Edward John McCoy  (23 February 1925 – 17 January 2018), generally known as Ted McCoy, was a New Zealand architect whose practice was based in Dunedin. He designed the sanctuary of St Paul's Cathedral (completed 1970), and the Richardson (formerly Hocken) Building of the University of Otago (completed 1979), among many others. In 1950, he established McCoy and Wixon Architects, joined in partnership by Peter Wixon in 1967.

Biography
Born on 23 February 1925, McCoy studied architecture at the University of Auckland, graduating in 1949. He moved back to his home city of Dunedin the following year, setting up an architectural practice in the city. His first major design was for the Dominican Order's Aquinas Hall, in the north of the city, (now an Otago University hall of residence, Aquinas College). The design won a Gold Medal as design of the year from the New Zealand Institute of Architects.
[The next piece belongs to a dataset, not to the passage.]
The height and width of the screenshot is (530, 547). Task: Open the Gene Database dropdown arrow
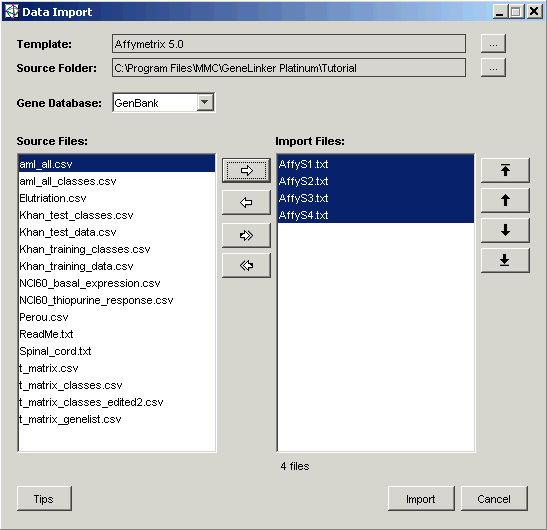[x=205, y=103]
McCoy and his wife Nola had 13 children, two sons and 11 daughters, four of whom followed him into architectural design. He died at his home in Dunedin on 17 January 2018, aged 92.

Works

 Otago Boys' High School development
 1950 Aquinas College
 1970 St Paul's Cathedral sanctuary
 1973 Archway Lecture Theatre Complex
 1979 Richardson Building, formerly known as the Hocken Building
 1986 Castle Lecture Theatre Complex
 1969 University College
 1983 Broadwater (private home), Doctors Point, Waitati
 1991, 1999 East Taieri Presbyterian Church administrative and fellowship centre at the rear of the building.
 2000 Otago Museum atrium

Recognition
 2002 New Zealand Institute of Architects' gold medal for lifetime achievement in architecture.
 2005 Officer of the New Zealand Order of Merit, for services to architecture and architectural heritage
 2008 Honorary doctor of laws degree from the University of Otago
 2009 Dunedin Heritage Trust Bluestone Award

Legacy
In 2016, the New Zealand Institute of Architects inaugurated the Ted McCoy Award, to be presented annually, for design of education facilities.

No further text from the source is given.